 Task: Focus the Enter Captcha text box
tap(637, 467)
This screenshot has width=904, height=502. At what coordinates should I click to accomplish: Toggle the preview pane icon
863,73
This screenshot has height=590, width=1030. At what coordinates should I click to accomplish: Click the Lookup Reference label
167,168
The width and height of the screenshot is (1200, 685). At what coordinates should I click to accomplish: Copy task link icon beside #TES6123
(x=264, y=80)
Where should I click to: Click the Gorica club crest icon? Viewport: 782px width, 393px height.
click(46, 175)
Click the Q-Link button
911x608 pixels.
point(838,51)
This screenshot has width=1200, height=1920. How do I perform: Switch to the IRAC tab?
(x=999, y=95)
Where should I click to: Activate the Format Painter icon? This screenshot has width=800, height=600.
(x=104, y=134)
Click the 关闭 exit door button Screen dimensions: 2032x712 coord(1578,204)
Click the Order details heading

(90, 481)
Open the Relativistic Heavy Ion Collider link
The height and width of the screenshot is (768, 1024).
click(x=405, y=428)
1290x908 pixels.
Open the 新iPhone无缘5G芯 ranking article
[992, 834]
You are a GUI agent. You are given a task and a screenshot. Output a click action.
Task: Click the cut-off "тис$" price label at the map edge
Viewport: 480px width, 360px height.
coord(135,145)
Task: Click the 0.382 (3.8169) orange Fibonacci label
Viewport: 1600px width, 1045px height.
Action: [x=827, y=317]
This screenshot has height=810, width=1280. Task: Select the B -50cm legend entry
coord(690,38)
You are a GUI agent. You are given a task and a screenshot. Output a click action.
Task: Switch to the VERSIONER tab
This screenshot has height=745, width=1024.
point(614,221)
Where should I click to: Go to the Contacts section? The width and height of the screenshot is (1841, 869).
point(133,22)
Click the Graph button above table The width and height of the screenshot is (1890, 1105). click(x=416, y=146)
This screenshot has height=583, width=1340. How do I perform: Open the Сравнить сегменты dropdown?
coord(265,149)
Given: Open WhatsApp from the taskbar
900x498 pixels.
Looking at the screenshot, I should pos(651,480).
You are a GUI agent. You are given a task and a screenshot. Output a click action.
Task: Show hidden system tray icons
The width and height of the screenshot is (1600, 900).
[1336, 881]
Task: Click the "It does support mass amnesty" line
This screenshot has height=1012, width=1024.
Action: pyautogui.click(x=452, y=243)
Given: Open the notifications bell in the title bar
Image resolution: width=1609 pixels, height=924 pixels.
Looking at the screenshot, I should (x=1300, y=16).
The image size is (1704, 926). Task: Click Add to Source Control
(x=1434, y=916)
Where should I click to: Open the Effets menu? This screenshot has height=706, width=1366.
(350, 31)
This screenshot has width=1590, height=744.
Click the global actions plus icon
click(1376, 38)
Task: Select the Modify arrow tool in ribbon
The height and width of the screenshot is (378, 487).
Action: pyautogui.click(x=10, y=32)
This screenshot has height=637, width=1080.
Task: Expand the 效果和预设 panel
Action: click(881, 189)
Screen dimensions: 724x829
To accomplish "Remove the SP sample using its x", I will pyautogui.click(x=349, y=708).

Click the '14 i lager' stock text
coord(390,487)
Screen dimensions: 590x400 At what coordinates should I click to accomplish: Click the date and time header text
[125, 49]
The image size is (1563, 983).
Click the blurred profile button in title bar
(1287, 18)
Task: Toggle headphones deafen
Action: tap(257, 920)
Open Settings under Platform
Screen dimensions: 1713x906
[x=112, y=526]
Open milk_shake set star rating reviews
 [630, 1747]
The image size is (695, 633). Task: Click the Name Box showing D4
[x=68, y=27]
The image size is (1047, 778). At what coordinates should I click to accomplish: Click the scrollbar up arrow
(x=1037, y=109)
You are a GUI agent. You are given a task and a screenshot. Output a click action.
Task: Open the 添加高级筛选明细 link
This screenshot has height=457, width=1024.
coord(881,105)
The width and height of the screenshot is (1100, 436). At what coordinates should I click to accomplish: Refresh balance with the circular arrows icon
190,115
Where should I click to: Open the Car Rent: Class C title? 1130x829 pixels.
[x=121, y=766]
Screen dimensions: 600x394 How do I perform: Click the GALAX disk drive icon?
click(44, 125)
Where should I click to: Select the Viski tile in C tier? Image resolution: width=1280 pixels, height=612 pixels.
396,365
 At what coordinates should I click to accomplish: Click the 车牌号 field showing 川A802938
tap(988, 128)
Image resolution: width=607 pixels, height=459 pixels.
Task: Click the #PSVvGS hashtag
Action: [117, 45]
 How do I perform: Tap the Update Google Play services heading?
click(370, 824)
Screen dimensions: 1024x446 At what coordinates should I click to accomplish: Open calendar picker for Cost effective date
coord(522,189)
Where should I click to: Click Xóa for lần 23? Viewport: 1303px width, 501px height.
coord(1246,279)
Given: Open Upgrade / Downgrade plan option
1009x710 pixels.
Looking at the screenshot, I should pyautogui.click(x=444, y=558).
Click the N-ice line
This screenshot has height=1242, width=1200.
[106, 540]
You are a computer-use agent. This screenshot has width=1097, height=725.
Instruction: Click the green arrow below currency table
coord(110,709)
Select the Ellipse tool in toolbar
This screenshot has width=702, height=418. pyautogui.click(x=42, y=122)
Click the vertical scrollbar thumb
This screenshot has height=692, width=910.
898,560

- - - - - - -

> _Assignment_
Would you return each entry exactly as it reads?

> _Finished task_
 Task: Focus the Enter Captcha text box
tap(637, 467)
This screenshot has width=904, height=502. At what coordinates should I click to accomplish: Toggle the preview pane icon
863,73
This screenshot has height=590, width=1030. At what coordinates should I click to accomplish: Click the Lookup Reference label
167,168
The width and height of the screenshot is (1200, 685). At what coordinates should I click to accomplish: Copy task link icon beside #TES6123
(x=264, y=80)
Where should I click to: Click the Gorica club crest icon? Viewport: 782px width, 393px height.
click(46, 175)
Click the Q-Link button
911x608 pixels.
point(838,51)
This screenshot has width=1200, height=1920. How do I perform: Switch to the IRAC tab?
(x=999, y=95)
Where should I click to: Activate the Format Painter icon? This screenshot has width=800, height=600.
(x=104, y=134)
Click the 关闭 exit door button Screen dimensions: 2032x712 coord(1578,204)
Click the Order details heading

(90, 481)
Open the Relativistic Heavy Ion Collider link
The height and width of the screenshot is (768, 1024).
click(x=405, y=428)
1290x908 pixels.
Open the 新iPhone无缘5G芯 ranking article
[992, 834]
You are a GUI agent. You are given a task and a screenshot. Output a click action.
Task: Click the cut-off "тис$" price label at the map edge
Viewport: 480px width, 360px height.
coord(135,145)
Task: Click the 0.382 (3.8169) orange Fibonacci label
Viewport: 1600px width, 1045px height.
Action: [x=827, y=317]
This screenshot has height=810, width=1280. Task: Select the B -50cm legend entry
coord(690,38)
You are a GUI agent. You are given a task and a screenshot. Output a click action.
Task: Switch to the VERSIONER tab
This screenshot has height=745, width=1024.
point(614,221)
Where should I click to: Go to the Contacts section? The width and height of the screenshot is (1841, 869).
point(133,22)
Click the Graph button above table The width and height of the screenshot is (1890, 1105). click(x=416, y=146)
This screenshot has height=583, width=1340. How do I perform: Open the Сравнить сегменты dropdown?
coord(265,149)
Given: Open WhatsApp from the taskbar
900x498 pixels.
Looking at the screenshot, I should pos(651,480).
You are a GUI agent. You are given a task and a screenshot. Output a click action.
Task: Show hidden system tray icons
The width and height of the screenshot is (1600, 900).
[1336, 881]
Task: Click the "It does support mass amnesty" line
This screenshot has height=1012, width=1024.
Action: pyautogui.click(x=452, y=243)
Given: Open the notifications bell in the title bar
Image resolution: width=1609 pixels, height=924 pixels.
Looking at the screenshot, I should (x=1300, y=16).
The image size is (1704, 926). Task: Click Add to Source Control
(x=1434, y=916)
Where should I click to: Open the Effets menu? This screenshot has height=706, width=1366.
(350, 31)
This screenshot has width=1590, height=744.
Click the global actions plus icon
click(1376, 38)
Task: Select the Modify arrow tool in ribbon
The height and width of the screenshot is (378, 487).
Action: pyautogui.click(x=10, y=32)
This screenshot has height=637, width=1080.
Task: Expand the 效果和预设 panel
Action: click(881, 189)
Screen dimensions: 724x829
To accomplish "Remove the SP sample using its x", I will pyautogui.click(x=349, y=708).

Click the '14 i lager' stock text
coord(390,487)
Screen dimensions: 590x400 At what coordinates should I click to accomplish: Click the date and time header text
[125, 49]
The image size is (1563, 983).
Click the blurred profile button in title bar
(1287, 18)
Task: Toggle headphones deafen
Action: tap(257, 920)
Open Settings under Platform
Screen dimensions: 1713x906
[x=112, y=526]
Open milk_shake set star rating reviews
 [630, 1747]
The image size is (695, 633). Task: Click the Name Box showing D4
[x=68, y=27]
The image size is (1047, 778). At what coordinates should I click to accomplish: Click the scrollbar up arrow
(x=1037, y=109)
You are a GUI agent. You are given a task and a screenshot. Output a click action.
Task: Open the 添加高级筛选明细 link
This screenshot has height=457, width=1024.
coord(881,105)
The width and height of the screenshot is (1100, 436). At what coordinates should I click to accomplish: Refresh balance with the circular arrows icon
190,115
Where should I click to: Open the Car Rent: Class C title? 1130x829 pixels.
[x=121, y=766]
Screen dimensions: 600x394 How do I perform: Click the GALAX disk drive icon?
click(44, 125)
Where should I click to: Select the Viski tile in C tier? Image resolution: width=1280 pixels, height=612 pixels.
396,365
 At what coordinates should I click to accomplish: Click the 车牌号 field showing 川A802938
tap(988, 128)
Image resolution: width=607 pixels, height=459 pixels.
Task: Click the #PSVvGS hashtag
Action: [117, 45]
 How do I perform: Tap the Update Google Play services heading?
click(370, 824)
Screen dimensions: 1024x446 At what coordinates should I click to accomplish: Open calendar picker for Cost effective date
coord(522,189)
Where should I click to: Click Xóa for lần 23? Viewport: 1303px width, 501px height.
coord(1246,279)
Given: Open Upgrade / Downgrade plan option
1009x710 pixels.
Looking at the screenshot, I should pyautogui.click(x=444, y=558).
Click the N-ice line
This screenshot has height=1242, width=1200.
[106, 540]
You are a computer-use agent. This screenshot has width=1097, height=725.
Instruction: Click the green arrow below currency table
coord(110,709)
Select the Ellipse tool in toolbar
This screenshot has width=702, height=418. pyautogui.click(x=42, y=122)
Click the vertical scrollbar thumb
This screenshot has height=692, width=910.
898,560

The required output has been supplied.